We ran around the fort and entered through a tunnel en route to the finish. Thankfully, the gals who ran this race last year warned me that the finish line was still a bit away once you run through and enter the actual fort itself. So I kicked it into high gear and SPRINTED towards that finish line, finishing that last mile in 8:20.
Here are my official stats:
So I finished my first 10 mile race with a sub-9:00/M pace, and an automatic PR But honestly, it gave me the confidence boost I so dearly needed as we near the Boston’s Run to Remember Half Marathon over Memorial Day weekend. My performance proved that a sub-2:00 half marathon is definitely in the realm of real possibility.
After the race, we grabbed some snacks (all 4 of us were done by 1:34, which is awesome!) and headed to the Harpoon-sponsored beer tent!
And I bumped into Nicole!
My biggest takeaway from this race is that I think I finally found a way to tackle hills. It’s not a secret that I dislike hills, but I approached them differently at this race, and tried to focus on using the strength in those glutes and my hamstrings, along with a significantly lower kick, to power me up and over them.

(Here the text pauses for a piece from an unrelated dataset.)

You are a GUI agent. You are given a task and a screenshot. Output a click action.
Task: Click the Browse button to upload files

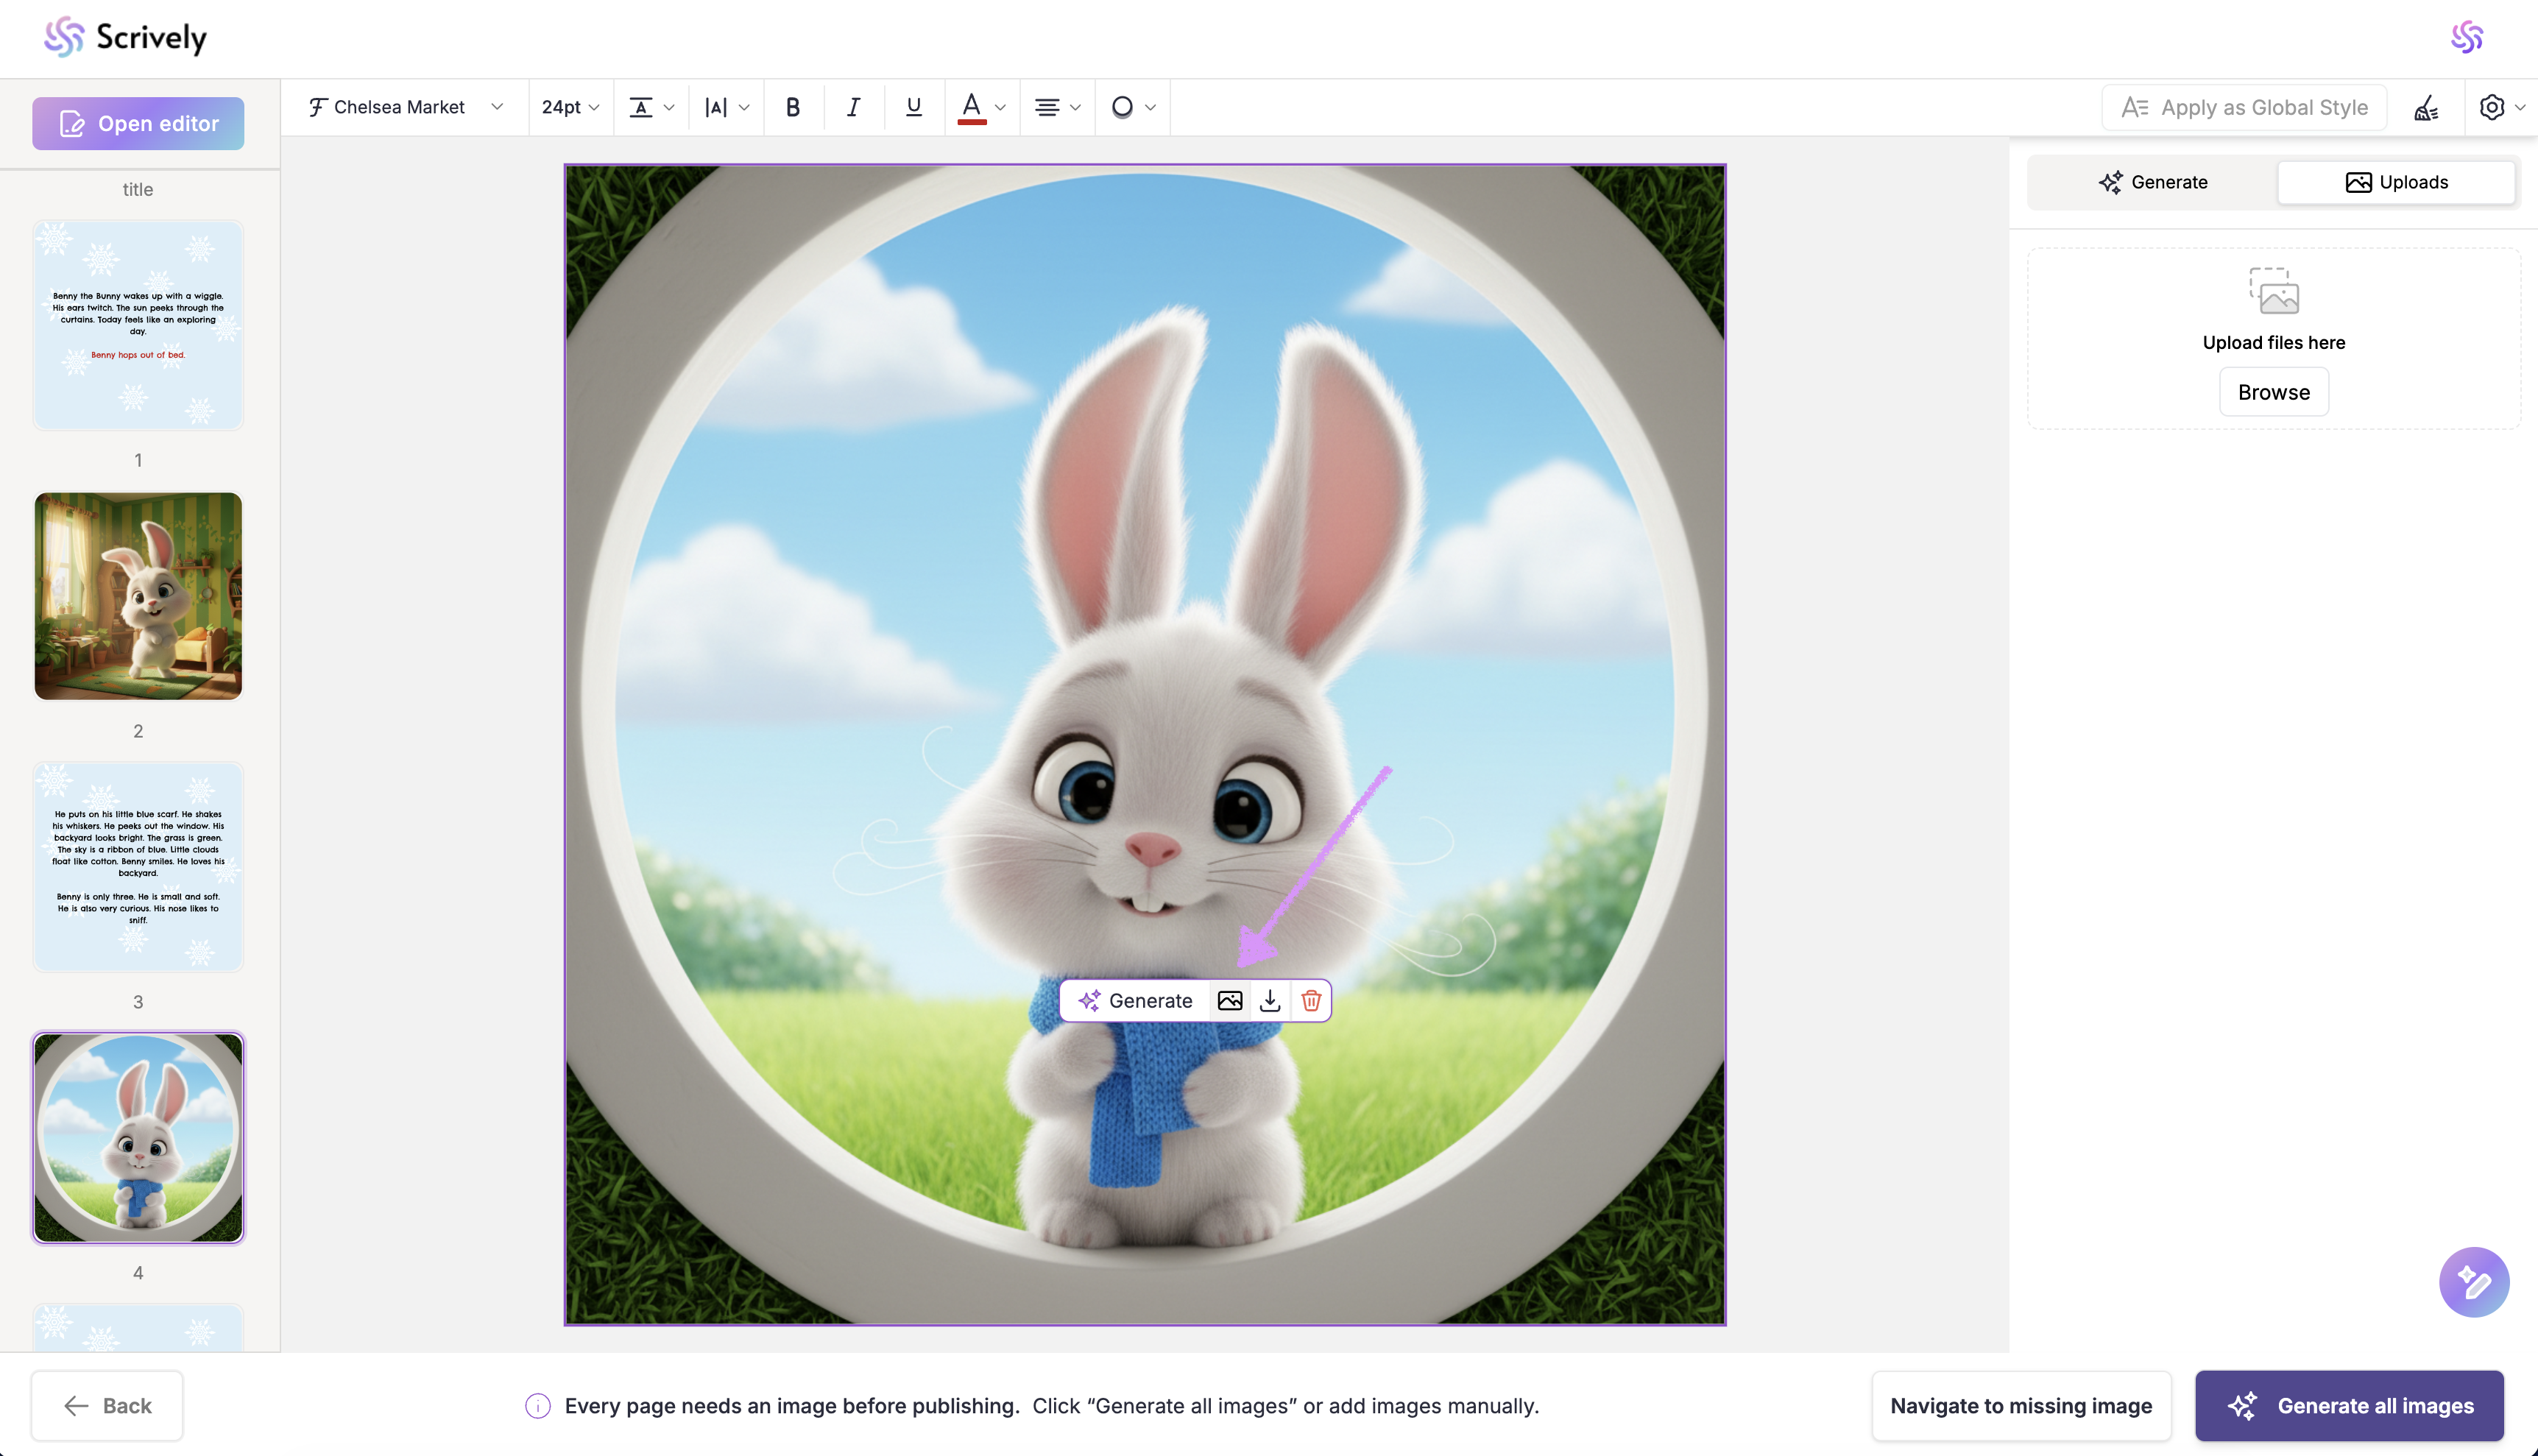click(x=2273, y=392)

And it totally worked. I am beyond thrilled that I while I slowed slightly, I did not lose any major time (like I normally would) on any of the hills during this race!
For my runner friends in New England, definitely consider adding the Newport 10 Miler to your spring schedule! The race was well organized. There were real restrooms and a beer garden. And the views.
Seriously, just do it for the views.
Okay, time to go celebrate that birthday of mine …
Did anyone else race this weekend? Are you a hill-lover, or hill-hater?